The core contradiction of dense models: parameter count and computation are linearly coupled. A stronger model requires more parameters, but more parameters means the computation per token also grows linearly.

Mixture of Experts (MoE) breaks this coupling: large total parameters, but only a small fraction is activated per token — decoupling parameter count from computation.

Key numbers: Mixtral 8x7B has 47B total parameters, but each token only uses the compute equivalent of ~13B active parameters — achieving near-47B model capability at the inference cost of a 7B model.

Sparse MoE Fundamentals

In a standard Transformer, every token passes through the same FFN layer. MoE replaces this FFN with N parallel experts (each expert is a small FFN), plus a router that decides which experts each token is sent to.

Each token is sent to only the Top-K experts (typically $K=1$ or $K=2$ ), with outputs combined via weighted sum:

$y = \sum_{i \in \text{TopK}} g_i \cdot E_i(x), \quad g = \text{softmax}(W_g \cdot x)$

The animation below shows the complete MoE forward pass:

Router Scoring

Router Mechanism

The router design directly determines MoE effectiveness. There are two main approaches:

Token-Choice

Token-choice routing (the mainstream approach): each token picks its top-K experts. Simple and efficient, but load may be uneven — some “popular” experts get selected by many tokens while others sit idle.

Expert-choice routing: reversed — each expert picks its top-K tokens. Load is naturally balanced, but some tokens may not be selected by any expert and get dropped.

In practice, token-choice is more common: Mixtral (top-2), Switch Transformer (top-1), DeepSeek-V3 (top-8).

Load Balancing

Without constraints, the router tends to concentrate most tokens on a few experts — the rich-get-richer phenomenon (also called expert collapse). This is clearly undesirable.

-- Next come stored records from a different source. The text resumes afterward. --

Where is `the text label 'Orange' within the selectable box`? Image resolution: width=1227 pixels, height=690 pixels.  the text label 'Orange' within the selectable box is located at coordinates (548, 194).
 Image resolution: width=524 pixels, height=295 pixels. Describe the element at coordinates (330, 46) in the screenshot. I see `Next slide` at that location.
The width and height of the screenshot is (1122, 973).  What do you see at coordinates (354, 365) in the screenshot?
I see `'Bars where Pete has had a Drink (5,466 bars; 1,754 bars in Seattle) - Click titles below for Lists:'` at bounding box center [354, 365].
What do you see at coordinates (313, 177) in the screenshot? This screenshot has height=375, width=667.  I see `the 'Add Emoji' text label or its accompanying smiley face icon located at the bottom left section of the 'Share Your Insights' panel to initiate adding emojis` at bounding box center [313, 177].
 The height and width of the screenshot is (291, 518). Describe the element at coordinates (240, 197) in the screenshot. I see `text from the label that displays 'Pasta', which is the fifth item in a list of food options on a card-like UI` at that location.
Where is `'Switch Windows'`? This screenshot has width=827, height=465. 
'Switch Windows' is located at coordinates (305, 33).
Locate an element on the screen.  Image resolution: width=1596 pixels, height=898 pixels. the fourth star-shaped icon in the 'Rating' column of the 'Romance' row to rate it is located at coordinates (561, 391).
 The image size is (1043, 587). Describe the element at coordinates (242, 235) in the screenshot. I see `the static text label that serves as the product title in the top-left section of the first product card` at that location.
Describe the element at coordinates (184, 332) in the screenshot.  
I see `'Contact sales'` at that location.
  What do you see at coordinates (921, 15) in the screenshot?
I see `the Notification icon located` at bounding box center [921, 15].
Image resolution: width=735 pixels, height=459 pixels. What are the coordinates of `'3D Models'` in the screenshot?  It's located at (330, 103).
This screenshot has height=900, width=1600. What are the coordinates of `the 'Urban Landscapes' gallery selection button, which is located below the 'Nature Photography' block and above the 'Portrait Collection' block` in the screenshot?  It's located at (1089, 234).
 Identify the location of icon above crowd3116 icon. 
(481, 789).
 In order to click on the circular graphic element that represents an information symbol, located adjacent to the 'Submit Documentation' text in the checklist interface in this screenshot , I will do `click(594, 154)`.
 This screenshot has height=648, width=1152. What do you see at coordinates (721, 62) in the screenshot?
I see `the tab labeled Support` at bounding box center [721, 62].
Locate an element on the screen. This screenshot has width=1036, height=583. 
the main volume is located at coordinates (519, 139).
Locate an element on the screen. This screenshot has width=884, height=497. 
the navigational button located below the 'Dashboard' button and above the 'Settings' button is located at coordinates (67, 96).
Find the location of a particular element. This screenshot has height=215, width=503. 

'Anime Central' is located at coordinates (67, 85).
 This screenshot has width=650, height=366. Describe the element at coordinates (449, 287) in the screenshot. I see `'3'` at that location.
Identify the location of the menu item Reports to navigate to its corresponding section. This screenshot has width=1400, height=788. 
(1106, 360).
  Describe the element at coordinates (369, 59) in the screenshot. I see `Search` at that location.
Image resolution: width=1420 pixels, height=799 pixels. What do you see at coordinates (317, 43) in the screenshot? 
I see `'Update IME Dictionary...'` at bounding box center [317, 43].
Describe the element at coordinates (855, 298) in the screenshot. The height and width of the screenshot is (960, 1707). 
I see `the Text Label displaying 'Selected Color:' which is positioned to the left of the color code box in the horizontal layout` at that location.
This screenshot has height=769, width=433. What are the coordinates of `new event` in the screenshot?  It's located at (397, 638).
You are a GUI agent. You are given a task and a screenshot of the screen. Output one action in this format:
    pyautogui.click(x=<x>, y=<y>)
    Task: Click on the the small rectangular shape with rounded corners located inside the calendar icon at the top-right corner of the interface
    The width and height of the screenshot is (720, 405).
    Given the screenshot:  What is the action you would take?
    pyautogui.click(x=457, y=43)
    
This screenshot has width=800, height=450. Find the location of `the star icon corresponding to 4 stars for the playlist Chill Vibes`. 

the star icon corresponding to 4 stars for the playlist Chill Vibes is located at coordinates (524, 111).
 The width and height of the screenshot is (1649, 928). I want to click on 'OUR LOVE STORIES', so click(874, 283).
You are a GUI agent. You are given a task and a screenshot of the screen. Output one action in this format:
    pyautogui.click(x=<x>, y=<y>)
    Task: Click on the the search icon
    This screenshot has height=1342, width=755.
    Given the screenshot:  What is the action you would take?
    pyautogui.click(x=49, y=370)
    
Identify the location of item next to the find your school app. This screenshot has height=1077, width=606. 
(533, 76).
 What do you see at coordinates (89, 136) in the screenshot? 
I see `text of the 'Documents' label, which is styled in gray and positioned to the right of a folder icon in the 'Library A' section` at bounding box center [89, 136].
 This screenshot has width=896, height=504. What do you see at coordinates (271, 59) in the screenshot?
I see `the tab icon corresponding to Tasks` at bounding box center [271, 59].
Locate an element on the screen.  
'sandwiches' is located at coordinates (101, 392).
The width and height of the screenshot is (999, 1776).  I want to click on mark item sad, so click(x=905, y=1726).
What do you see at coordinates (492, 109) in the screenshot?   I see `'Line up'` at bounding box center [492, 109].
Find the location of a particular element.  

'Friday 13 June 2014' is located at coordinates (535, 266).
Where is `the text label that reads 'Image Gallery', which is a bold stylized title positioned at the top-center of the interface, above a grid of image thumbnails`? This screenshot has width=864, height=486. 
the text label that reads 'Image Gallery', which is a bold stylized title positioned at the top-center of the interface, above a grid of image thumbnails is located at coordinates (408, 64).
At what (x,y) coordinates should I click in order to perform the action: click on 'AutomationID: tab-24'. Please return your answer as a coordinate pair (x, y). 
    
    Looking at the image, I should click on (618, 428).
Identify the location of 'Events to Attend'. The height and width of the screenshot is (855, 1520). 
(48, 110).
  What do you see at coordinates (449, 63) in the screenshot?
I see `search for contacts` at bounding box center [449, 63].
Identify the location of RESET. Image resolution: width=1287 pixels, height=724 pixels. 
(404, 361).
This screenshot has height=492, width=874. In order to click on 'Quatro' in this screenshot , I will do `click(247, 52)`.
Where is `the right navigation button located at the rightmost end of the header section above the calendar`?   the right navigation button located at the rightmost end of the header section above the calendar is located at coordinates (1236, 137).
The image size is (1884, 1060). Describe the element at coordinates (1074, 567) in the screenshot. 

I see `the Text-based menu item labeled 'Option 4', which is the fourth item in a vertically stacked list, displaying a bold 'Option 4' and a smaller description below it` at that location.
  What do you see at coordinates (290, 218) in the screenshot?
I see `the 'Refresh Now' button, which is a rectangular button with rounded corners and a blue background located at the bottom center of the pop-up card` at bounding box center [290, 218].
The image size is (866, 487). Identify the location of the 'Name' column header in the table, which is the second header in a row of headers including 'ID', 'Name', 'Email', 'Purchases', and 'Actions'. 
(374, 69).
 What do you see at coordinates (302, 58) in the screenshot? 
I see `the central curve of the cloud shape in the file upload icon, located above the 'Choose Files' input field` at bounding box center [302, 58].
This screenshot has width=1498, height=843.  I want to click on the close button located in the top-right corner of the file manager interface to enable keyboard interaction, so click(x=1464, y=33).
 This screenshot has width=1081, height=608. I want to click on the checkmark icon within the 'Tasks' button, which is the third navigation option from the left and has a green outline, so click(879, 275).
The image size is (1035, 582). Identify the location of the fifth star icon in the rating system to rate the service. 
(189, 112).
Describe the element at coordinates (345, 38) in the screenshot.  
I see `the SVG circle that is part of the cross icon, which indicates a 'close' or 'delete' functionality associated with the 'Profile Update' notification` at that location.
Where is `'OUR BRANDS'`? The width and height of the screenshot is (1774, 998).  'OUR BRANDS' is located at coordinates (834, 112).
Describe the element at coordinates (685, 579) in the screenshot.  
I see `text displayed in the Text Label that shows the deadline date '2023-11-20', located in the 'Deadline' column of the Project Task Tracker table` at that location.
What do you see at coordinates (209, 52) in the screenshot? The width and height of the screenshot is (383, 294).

The solution is to add an auxiliary loss that encourages even expert load:

$L_{aux} = \alpha \cdot N \sum_i f_i \cdot P_i$

Here $f_i$ is the fraction of tokens actually received by expert $i$ , and $P_i$ is the average probability the router assigns to expert $i$ . A larger $\alpha$ produces stronger balancing, but may hurt model quality (forced uniformity is not always natural).

Adjust the slider below to observe the effect of $\alpha$ on expert load distribution:

Aux Loss Coefficient α = 0.000

Another technique is expert capacity: limiting each expert to process at most $C$ tokens per batch, with overflow tokens taking the residual path (skipped).

DeepSeek’s Innovations

DeepSeek introduced two key improvements to MoE:

Shared Expert

Some experts are traversed by all tokens (bypassing routing). These shared experts serve as a “safety net” — ensuring that foundational capabilities (general knowledge, grammar, common sense) are not lost due to routing fragmentation.

Fine-Grained Expert

Using more but smaller experts enables finer-grained specialization. DeepSeek-V2 uses 160 routed experts (compared to Mixtral’s 8), where each expert is smaller but more specialized.

Specific configurations:

DeepSeek-V2: 160 routed + 2 shared, top-6
DeepSeek-V3: 256 routed + 1 shared, top-8

Expert Parallelism

256 experts cannot fit on a single GPU — Expert Parallelism (EP) is needed: different experts are distributed across different GPUs.

This introduces All-to-All communication: tokens on each GPU need to be sent to the GPU hosting the corresponding expert (dispatch), and results are sent back after expert computation (combine).

Expert Parallelism is typically combined with Tensor Parallelism (TP) and Pipeline Parallelism (PP):

TP: Splits a single expert’s matrices across multiple GPUs
EP: Places different experts on different GPUs
PP: Places different layers on different GPUs

More experts and more GPUs mean heavier all-to-all communication — this is the primary deployment challenge for MoE.